Присев на корточки, Джеймс переводил глаза с блюдечка на мертвых муравьев и обратно, словно измеряя расстояние между ними. Он пощипал свою бородку с озабоченным видом.
— То, что их больше, не удивительно, — ответил он наконец. — Муравьи постоянно заползают в палатку в поисках добычи. Плесень, очевидно, их привлекает. И они гибнут, как и предыдущие. Это понятно. А вот то, что они лежат дальше от блюдечка… Неужели действие плесени усиливается? И теперь она умерщвляет муравьев уже на большем расстоянии, чем раньше… Это единственное, что я могу предположить. Но тогда…

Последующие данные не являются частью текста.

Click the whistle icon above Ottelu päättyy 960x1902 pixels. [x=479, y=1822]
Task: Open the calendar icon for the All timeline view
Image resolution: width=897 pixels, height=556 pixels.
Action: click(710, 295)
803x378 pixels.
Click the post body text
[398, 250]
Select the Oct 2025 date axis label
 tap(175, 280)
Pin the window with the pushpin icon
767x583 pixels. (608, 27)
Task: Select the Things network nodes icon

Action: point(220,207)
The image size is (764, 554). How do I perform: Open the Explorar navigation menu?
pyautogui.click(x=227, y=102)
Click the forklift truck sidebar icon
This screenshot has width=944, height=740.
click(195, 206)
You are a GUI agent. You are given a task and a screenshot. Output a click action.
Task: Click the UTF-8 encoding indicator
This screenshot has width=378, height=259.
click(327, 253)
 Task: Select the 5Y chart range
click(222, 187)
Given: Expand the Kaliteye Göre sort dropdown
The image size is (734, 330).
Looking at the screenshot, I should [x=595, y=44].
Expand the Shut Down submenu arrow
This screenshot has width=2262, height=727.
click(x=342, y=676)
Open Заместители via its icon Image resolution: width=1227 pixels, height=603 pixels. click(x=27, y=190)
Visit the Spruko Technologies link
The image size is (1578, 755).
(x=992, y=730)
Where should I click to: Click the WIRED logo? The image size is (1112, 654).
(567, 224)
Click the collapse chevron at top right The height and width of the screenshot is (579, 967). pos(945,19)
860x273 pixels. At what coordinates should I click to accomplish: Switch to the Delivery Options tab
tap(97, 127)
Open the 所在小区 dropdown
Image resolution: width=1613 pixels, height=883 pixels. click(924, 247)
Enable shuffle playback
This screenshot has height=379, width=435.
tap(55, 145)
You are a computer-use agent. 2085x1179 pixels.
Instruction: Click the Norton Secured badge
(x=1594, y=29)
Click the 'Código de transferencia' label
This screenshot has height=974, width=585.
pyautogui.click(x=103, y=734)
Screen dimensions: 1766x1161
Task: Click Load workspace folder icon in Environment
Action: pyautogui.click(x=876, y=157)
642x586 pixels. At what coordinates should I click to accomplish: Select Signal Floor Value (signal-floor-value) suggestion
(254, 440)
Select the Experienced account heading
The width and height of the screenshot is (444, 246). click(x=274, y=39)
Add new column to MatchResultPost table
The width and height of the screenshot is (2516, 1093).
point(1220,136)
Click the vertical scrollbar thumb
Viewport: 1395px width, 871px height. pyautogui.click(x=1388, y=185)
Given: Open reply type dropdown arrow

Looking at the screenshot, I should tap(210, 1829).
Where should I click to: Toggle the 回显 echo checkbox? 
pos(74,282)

Он умолк, задумавшись. Клайд видел: Коротышка размышляет совсем не так, как бывало это, когда его интересовал какой-то не слишком важный вопрос, возникший в их спорах. Нет, сейчас Джеймс напряженно думал о чемто чрезвычайно значительном. Он беззвучно шевелил губами, словно с трудом формулируя свои мысли и не очень доверяя им. Все это мало нравилось Клайду; к тому же его раздражал и значительно усилившийся острый запах, который испускала фиолетовая плесень. Этот неприятный запах, казалось, плыл волнами от блюдечек, то наполняя весь воздух, то ослабевая, и когда такая волна нарастала, то от нее щекотало в горле. А может быть, так действовал легкий ветерок, который то и дело приподымал полог палатки и слегка продувал ее?..
Клайд нетерпеливо сказал:
— Пойдем, Джеймс, подумать ты успеешь и снаружи!
Коротышка словно очнулся.
— Сейчас, Клайд, — заговорил он торопливо. — Но заметь, сколько я ни размышлял, вывод может быть только один!
— Какой?
— Мутация не закончилась, — убежденно заявил Джеймс. — Она все еще продолжается! И гибельное для насекомых действие плесени делается все сильнее, понимаешь? Наверно, потому усилился и запах. Ты чувствуешь?
— Еще бы, — с готовностью подтвердил Клайд. — Поэтому я и считаю, что нам не нужно дышать им. Черт его знает, к чему это может привести!.. Погоди, погоди, а в чем тут дело?
Уже приподнимаясь, он заметил в углу палатки странный маленький коричневый мохнатый комочек. Это было не насекомое, а что-то намного большее, будто небольшой зверек. Осторожно ступая, Клайд приблизился к темному углу палатки.
— Что там такое, Клайд? — тревожно спросил Джеймс, все еще сидя на корточках и вглядываясь в полумрак: увидеть что-либо ему мешала фигура Клайда.
— Ничего особенного, — с деланным равнодушием ответил тот. — Только мышь, которая тоже, кажется, глотнула запаха плесени… собирается подохнуть.
— Ox! — вскрикнул Джеймс. Как ужаленный он вскочил и бросился к наклонившемуся Клайду. — Ox! — повторил он, наклоняясь над мохнатым комочком. — Мышь!
На земле, в углу палатки, действительно лежала небольшая полевая мышь. Ее маленькое коричневое тельце вытянулось, будто она старалась отползти в сторону, но не в состоянии была сделать этого. Мышь была жива, ее остренькая мордочка поворачивалась по направлению к людям, черные, как блестящие бусинки, глазки испуганно смотрели на них. Но ее лапы беспомощно лежали на земле; мышь судорожно подергивала ими, как бы пытаясь подняться и убежать. Лапки скребли коготками землю, и эти движения были все медленнее и слабее. Затем мышь уронила мордочку вниз, уткнувшись ею в землю. По ее тельцу пробежали резкие судороги, лапки еще раз дернулись и замерли. Больше мышь не шевелилась.